_Short task_
Locate each line in the items below that contains the word "calendar", and reproduce every such line in full.
******************************
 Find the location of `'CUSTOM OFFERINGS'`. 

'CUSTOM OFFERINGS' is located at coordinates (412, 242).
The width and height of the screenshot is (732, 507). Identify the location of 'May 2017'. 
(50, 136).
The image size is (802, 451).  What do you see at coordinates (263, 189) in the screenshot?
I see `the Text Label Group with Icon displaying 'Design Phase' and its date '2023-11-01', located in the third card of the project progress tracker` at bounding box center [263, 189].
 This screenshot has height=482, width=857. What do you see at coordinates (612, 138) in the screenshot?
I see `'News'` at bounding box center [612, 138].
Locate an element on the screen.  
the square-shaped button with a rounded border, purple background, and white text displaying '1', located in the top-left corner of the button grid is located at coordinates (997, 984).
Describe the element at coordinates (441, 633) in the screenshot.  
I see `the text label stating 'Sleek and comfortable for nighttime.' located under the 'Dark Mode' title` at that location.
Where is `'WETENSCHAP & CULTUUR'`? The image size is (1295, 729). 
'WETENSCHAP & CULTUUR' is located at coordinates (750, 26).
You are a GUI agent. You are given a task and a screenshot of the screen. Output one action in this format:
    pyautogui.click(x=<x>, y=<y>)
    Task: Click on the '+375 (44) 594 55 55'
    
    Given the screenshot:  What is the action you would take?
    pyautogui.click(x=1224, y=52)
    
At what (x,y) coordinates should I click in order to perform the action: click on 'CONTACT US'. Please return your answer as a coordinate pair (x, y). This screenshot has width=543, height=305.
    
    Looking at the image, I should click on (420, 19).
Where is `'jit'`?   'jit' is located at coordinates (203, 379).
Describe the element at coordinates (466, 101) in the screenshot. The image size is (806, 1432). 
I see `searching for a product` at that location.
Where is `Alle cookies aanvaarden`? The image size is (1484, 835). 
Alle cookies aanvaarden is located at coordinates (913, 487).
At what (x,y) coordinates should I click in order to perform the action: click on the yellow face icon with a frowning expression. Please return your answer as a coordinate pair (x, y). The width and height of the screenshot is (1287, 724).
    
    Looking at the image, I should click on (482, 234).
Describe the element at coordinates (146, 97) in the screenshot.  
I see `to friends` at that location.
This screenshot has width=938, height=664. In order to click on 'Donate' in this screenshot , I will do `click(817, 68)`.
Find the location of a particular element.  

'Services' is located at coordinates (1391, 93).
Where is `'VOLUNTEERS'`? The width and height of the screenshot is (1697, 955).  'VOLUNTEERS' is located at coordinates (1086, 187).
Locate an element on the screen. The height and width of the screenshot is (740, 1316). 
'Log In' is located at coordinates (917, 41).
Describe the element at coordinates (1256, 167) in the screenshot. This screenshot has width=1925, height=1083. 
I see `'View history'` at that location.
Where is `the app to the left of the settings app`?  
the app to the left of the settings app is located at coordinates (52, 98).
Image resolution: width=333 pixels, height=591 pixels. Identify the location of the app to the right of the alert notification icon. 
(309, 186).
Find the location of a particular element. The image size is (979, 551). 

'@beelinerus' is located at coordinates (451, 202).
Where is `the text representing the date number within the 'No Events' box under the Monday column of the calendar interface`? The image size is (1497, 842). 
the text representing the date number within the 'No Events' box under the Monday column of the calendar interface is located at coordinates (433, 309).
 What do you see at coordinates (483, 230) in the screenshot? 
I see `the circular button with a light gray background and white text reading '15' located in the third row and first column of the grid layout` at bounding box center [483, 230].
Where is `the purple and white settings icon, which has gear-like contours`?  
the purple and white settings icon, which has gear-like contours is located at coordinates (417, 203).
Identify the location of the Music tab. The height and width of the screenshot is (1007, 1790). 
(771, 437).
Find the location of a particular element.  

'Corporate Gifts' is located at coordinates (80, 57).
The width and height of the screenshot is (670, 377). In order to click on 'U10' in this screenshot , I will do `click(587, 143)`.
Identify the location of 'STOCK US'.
******************************
_Exercise result_
Where is `the text representing the date number within the 'No Events' box under the Monday column of the calendar interface`? The image size is (1497, 842). 
the text representing the date number within the 'No Events' box under the Monday column of the calendar interface is located at coordinates (433, 309).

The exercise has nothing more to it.